Who's right? The better question is, why does it matter? If you've found something that you're comfortable with, that you can live with, and has worked for you, congratulations. I, for one, had tried low fat, calorie restriction, and tons of exercise, and found that I had problems losing weight and felt miserable all the time. On my current diet, which is 70-80% fat, 20-25% protein, and minimal carbohydrate, I have lost weight easily, I eat a normal amount, and I get to exercise because I like it, not because of some compulsive need to do so. For what it's worth, I lose weight at 2000 kcal with this diet significantly more easily than I did with my previous attempts.
Does this mean that my diet is right for you? Not if you think it's unhealthy and will make your heart explode. I may think that your diet isn't ideal, either -- but if it works for you, why should my opinion count? We have a limited amount of time, no matter which way you cut it. Losing 50, 100, 150 pounds is almost guaranteed to make that time longer. So what we're really doing is arguing at the margins -- trying to find an "ideal" for everyone else. I think there is benefit to this, public policy wise (of which I think our current recommendations are probably poor), but not interpersonally. Just be happy for each other if they've found something that works for them.

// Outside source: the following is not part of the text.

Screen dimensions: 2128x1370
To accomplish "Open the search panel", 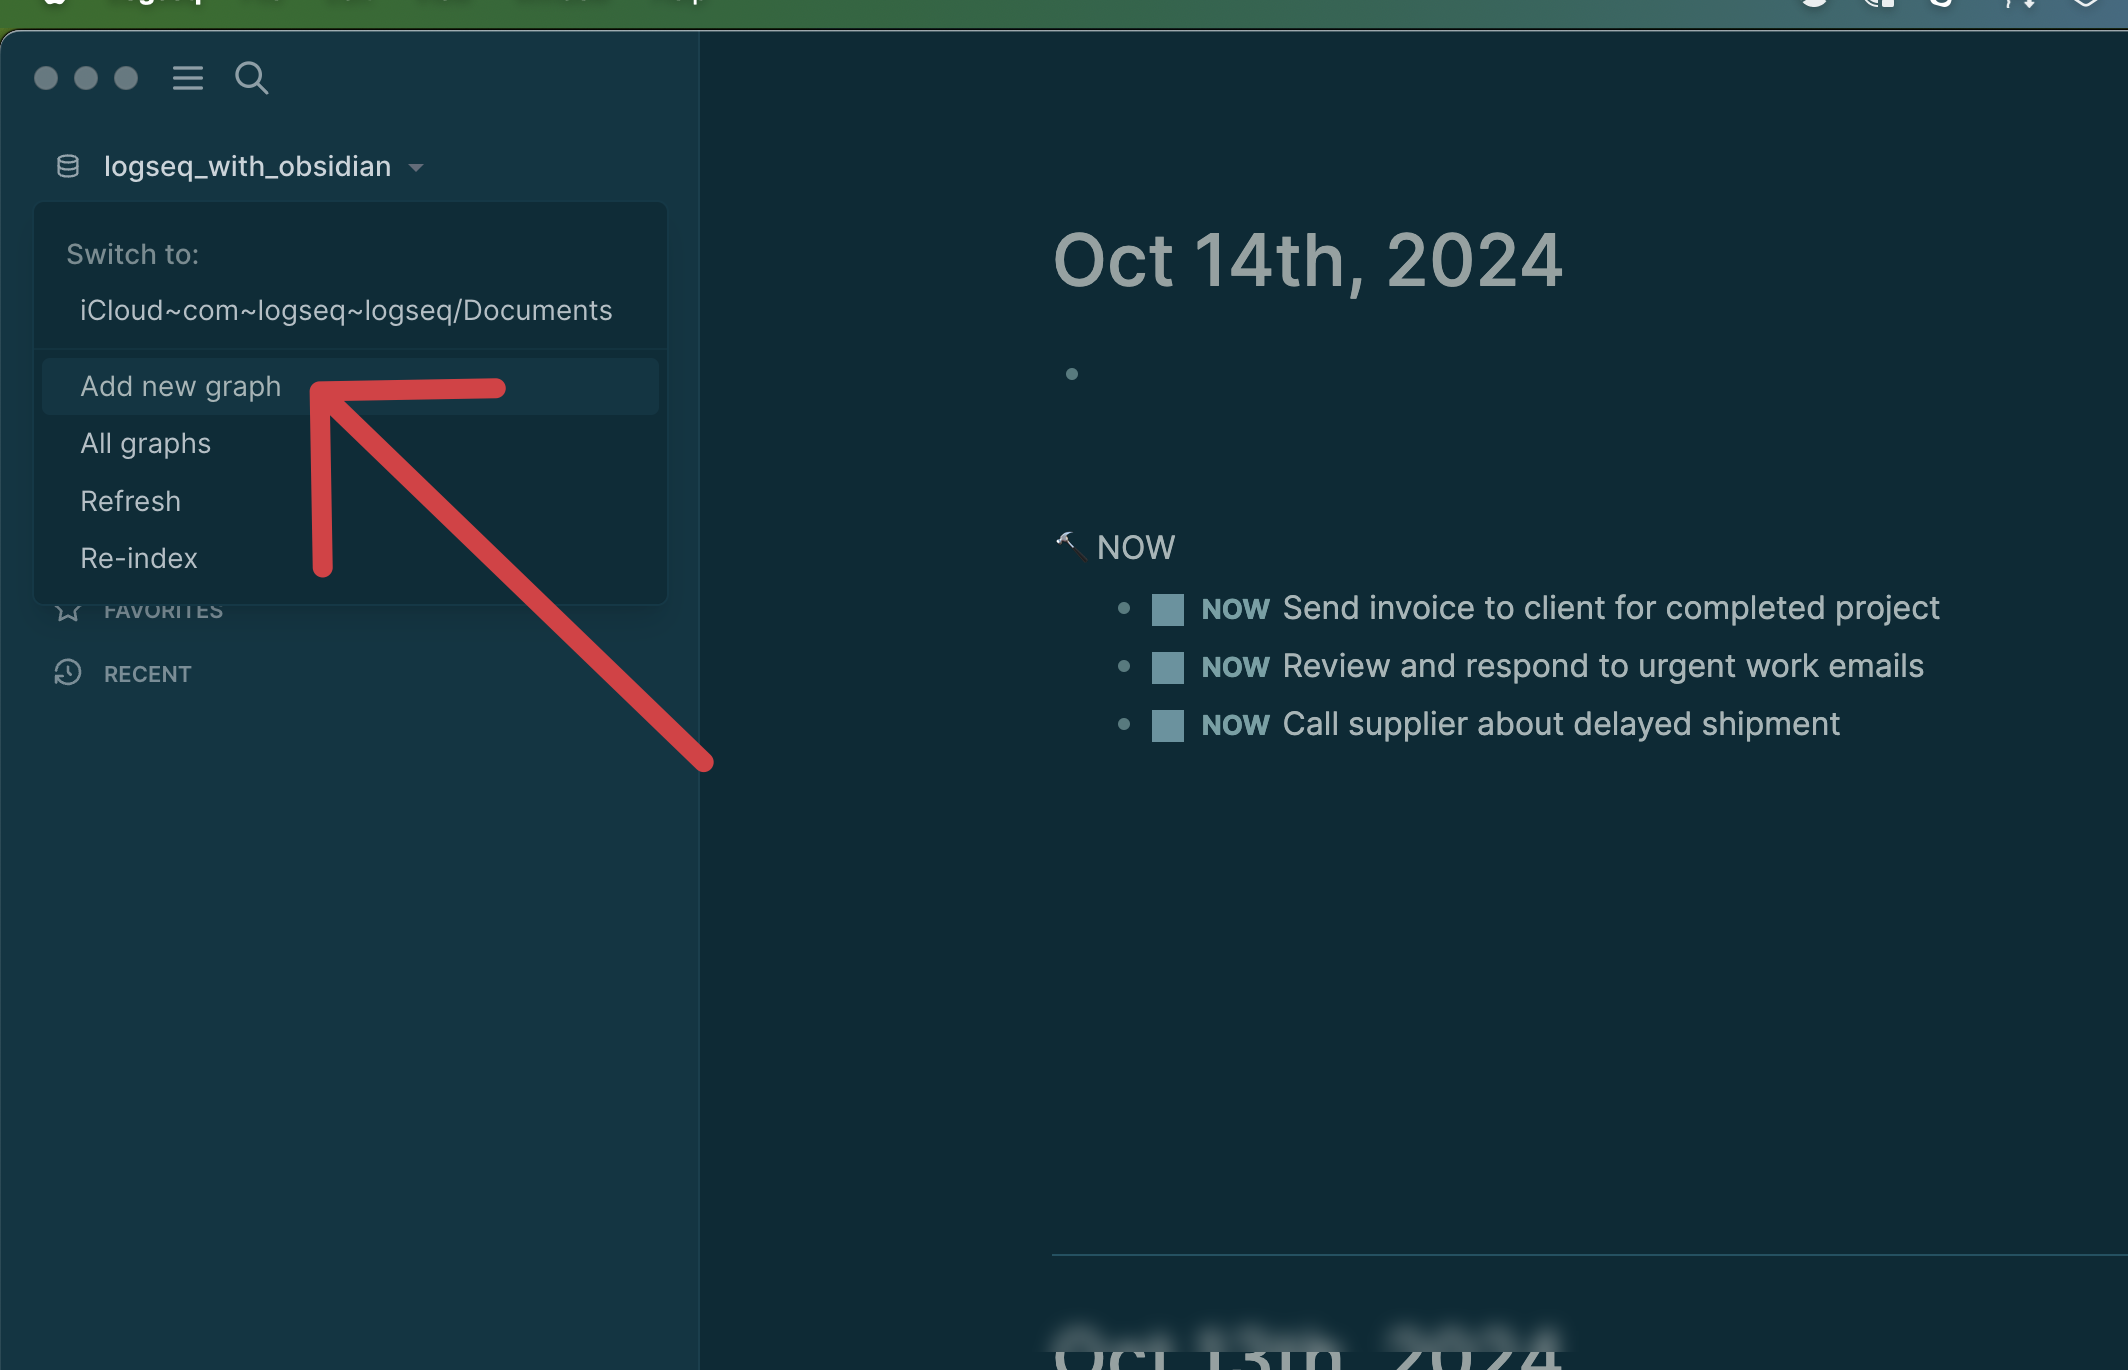I will point(251,76).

Besides, I think the multiple camps could probably find some common ground, anyway:
1. Exercising is generally healthy.
2. Eating vegetables is not a bad thing.
3. Self-control is helpful when trying to lose weight.
4. Copious amounts of refined sugar are probably not good for you (I'll leave it to you to define "copious").

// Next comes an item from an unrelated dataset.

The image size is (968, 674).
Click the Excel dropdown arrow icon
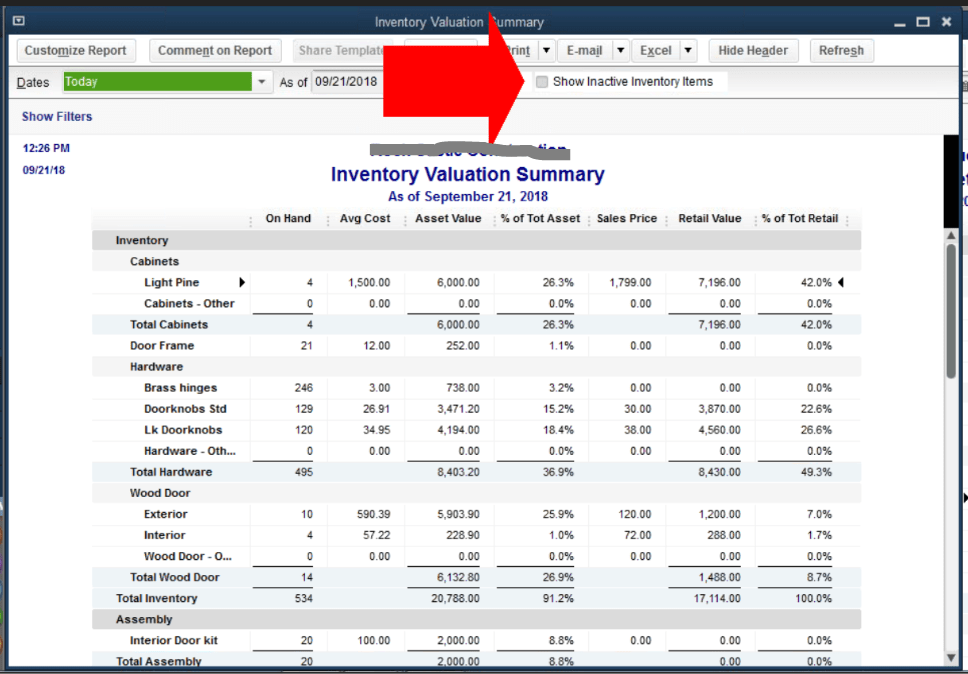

Stuff like that. We get too worked up over the minutiae - and trust me, I really like having discussions/debates regarding the science of it, too. When I do that, however, I like to make sure we discuss science, as opposed to "you". Discussing "you" always makes people upset, understandably.

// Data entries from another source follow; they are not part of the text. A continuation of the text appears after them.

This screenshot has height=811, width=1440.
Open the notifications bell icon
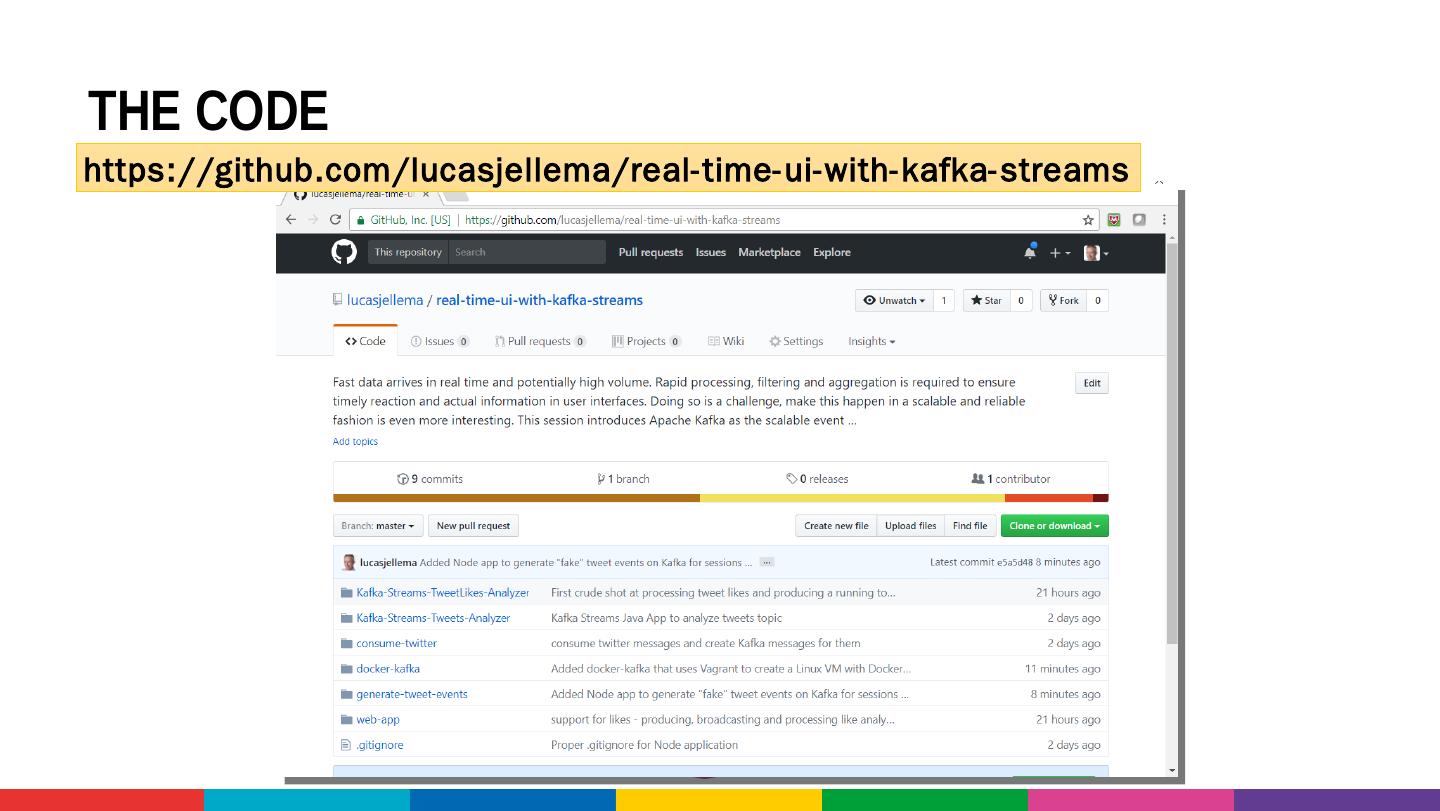point(1030,253)
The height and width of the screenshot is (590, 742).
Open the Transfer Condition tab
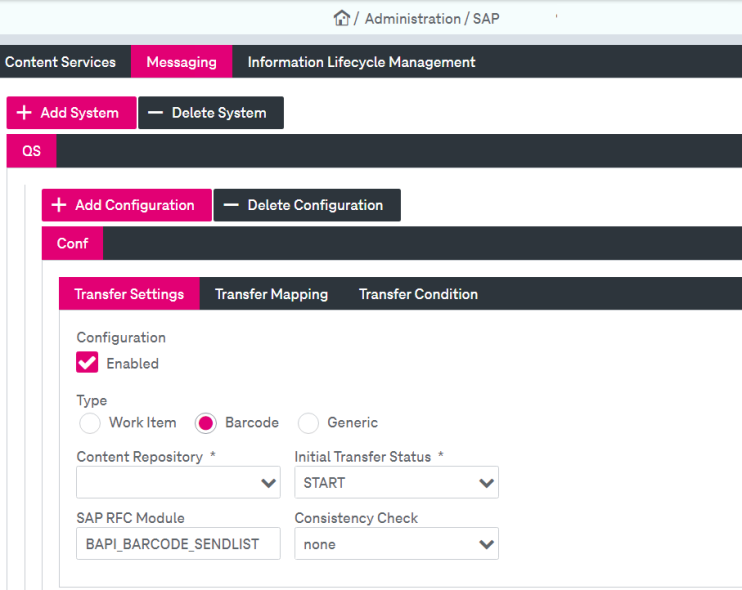[x=418, y=294]
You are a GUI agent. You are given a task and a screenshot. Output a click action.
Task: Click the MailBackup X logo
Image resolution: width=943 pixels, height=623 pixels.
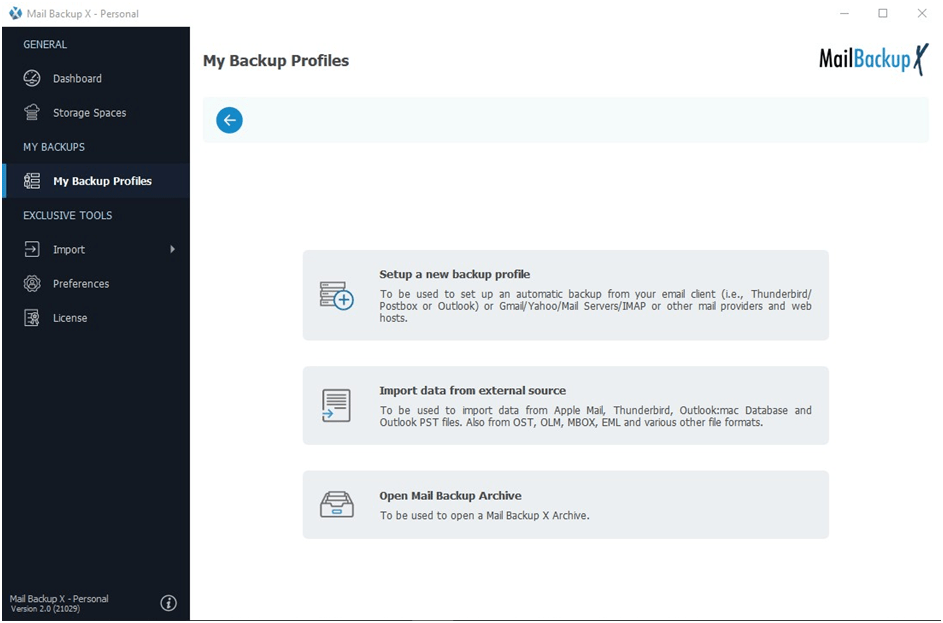click(873, 60)
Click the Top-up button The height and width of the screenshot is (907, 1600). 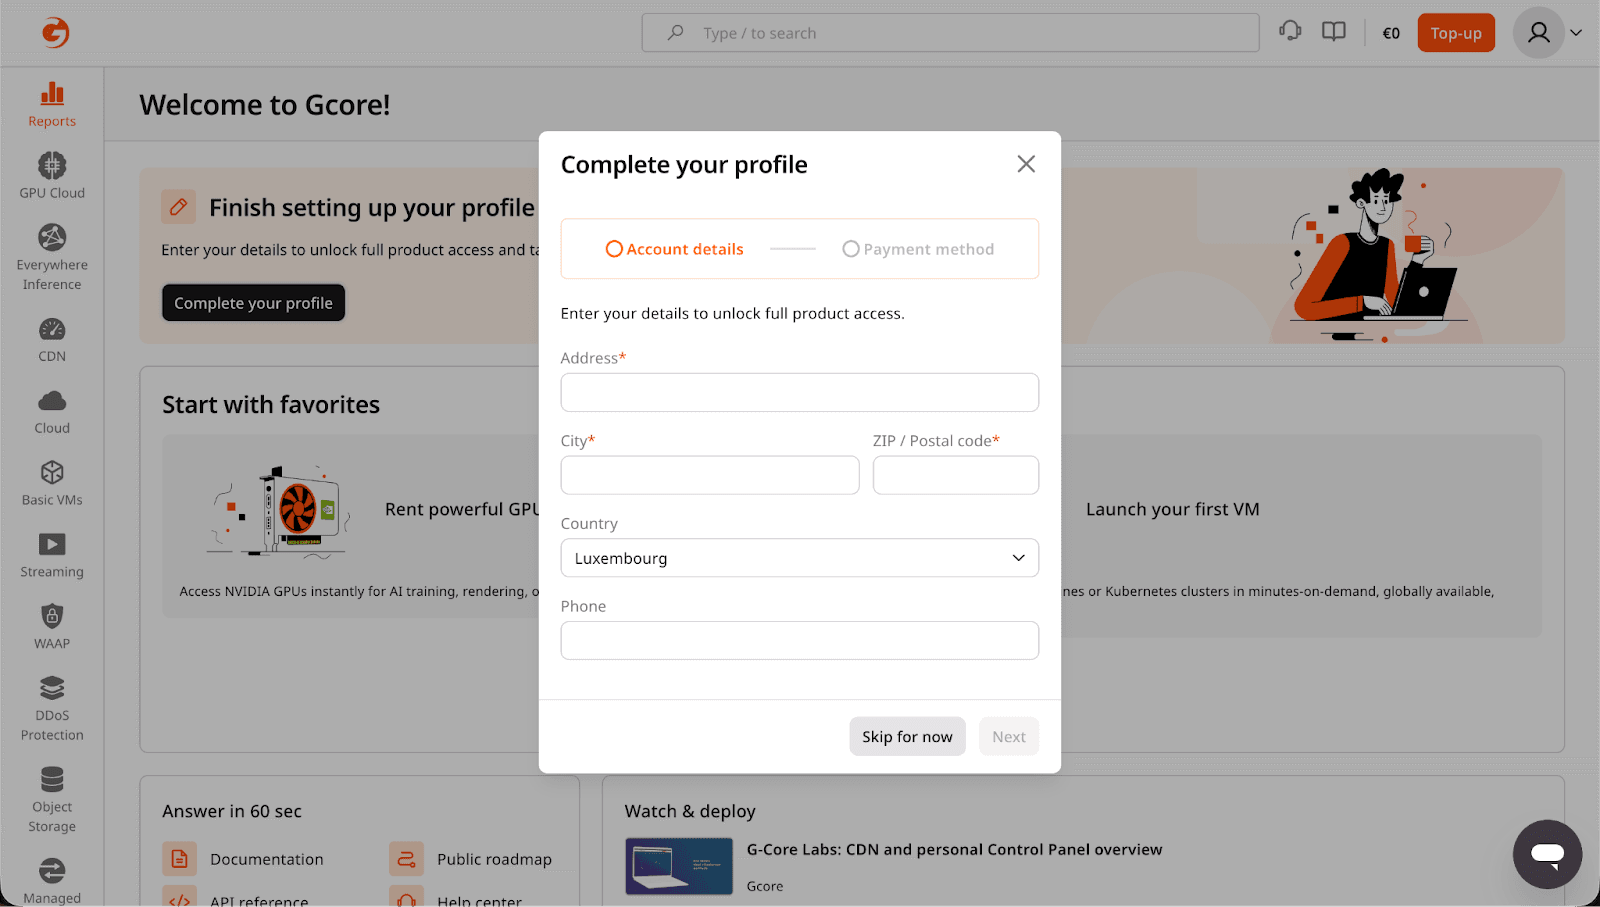pos(1455,33)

Sorry for the wall of text.
that's probably one of the most level headed, resonable and intelligent responses i've ever seen to one of these threads lol0 -
Who's right? The better question is, why does it matter? If you've found something that you're comfortable with, that you can live with, and has worked for you, congratulations.
From an excellent post this was the stand out point.0 -
should i even comment??..
here i go.
i am #team i believe a calorie isn't a calorie. i am a pear shaped girl and suffer from pcos. i have diabetes in my family. notice that when i eat more carbs i store fat (even when i am active). when I minimize my carbs and stick to healthy fats and protein... i can eat AS much as i want and still lose weight easily.
i cant believe people believe in this calorie in calorie out thing. only americans obsess with this and look at how fat we are.0 -
should i even comment??..
here i go.
i am #team i believe a calorie isn't a calorie. i am a pear shaped girl and suffer from pcos. i have diabetes in my family. notice that when i eat more carbs i store fat (even when i am active). when I minimize my carbs and stick to healthy fats and protein... i can eat AS much as i want and still lose weight easily.
i cant believe people believe in this calorie in calorie out thing. only americans obsess with this and look at how fat we are.
You gain more weight when eating more carbs because you're eating more calories.